** TASK GOAL **
From the data that follows, copy every line with the string "agent".

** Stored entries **
● ● ● ●

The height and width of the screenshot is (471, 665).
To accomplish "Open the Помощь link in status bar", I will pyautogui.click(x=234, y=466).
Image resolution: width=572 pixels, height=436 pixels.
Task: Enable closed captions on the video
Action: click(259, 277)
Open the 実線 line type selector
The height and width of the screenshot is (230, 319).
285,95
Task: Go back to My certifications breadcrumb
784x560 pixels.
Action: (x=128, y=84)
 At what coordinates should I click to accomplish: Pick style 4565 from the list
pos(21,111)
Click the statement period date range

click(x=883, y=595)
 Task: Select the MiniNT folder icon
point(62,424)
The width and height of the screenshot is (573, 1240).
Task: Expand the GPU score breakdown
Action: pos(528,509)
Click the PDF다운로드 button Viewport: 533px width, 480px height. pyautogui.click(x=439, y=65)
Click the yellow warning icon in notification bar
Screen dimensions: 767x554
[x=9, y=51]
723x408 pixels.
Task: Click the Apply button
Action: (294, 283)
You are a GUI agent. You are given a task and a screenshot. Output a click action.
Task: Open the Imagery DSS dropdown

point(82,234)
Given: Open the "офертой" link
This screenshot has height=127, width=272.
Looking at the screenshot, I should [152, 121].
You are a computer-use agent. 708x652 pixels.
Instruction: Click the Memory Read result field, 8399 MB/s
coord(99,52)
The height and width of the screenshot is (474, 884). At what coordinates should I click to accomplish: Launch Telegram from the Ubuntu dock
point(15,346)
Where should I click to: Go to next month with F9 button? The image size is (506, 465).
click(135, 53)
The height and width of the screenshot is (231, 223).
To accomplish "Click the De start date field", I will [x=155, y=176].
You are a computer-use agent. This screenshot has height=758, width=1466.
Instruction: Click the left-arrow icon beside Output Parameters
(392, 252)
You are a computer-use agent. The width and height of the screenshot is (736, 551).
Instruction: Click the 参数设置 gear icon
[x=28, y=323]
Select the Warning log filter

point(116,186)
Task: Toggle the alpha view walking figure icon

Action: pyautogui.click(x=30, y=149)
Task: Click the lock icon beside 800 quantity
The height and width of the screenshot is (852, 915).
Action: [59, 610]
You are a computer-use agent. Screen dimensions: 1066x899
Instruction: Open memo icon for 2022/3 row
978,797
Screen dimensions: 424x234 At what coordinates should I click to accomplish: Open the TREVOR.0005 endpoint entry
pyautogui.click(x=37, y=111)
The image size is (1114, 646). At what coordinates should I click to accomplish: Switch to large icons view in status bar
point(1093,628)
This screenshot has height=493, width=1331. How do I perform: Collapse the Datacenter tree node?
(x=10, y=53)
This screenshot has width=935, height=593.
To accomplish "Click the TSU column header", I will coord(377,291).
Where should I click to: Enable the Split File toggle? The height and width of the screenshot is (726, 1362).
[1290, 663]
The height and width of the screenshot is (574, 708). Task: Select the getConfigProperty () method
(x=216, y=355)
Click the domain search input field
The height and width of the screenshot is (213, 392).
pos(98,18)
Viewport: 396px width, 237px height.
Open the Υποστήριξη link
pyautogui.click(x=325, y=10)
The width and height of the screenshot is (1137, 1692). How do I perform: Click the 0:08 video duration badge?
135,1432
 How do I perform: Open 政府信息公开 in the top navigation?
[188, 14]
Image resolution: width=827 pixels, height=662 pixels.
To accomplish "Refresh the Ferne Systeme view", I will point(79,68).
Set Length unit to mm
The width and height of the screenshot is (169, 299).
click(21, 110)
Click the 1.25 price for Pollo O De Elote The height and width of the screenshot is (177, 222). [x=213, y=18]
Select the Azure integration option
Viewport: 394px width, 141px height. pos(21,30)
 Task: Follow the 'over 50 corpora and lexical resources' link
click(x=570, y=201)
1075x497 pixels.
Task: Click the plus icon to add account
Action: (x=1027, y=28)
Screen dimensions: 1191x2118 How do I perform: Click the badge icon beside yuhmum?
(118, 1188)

● ● ● ●

** RESPONSE TO THIS EXERCISE **
You are a GUI agent. You are given a task and a screenshot. Output a click action.
You are a computer-use agent. 708x652 pixels.
You are a computer-use agent. This screenshot has height=758, width=1466.
You are a computer-use agent. The width and height of the screenshot is (736, 551).
You are a computer-use agent. Screen dimensions: 1066x899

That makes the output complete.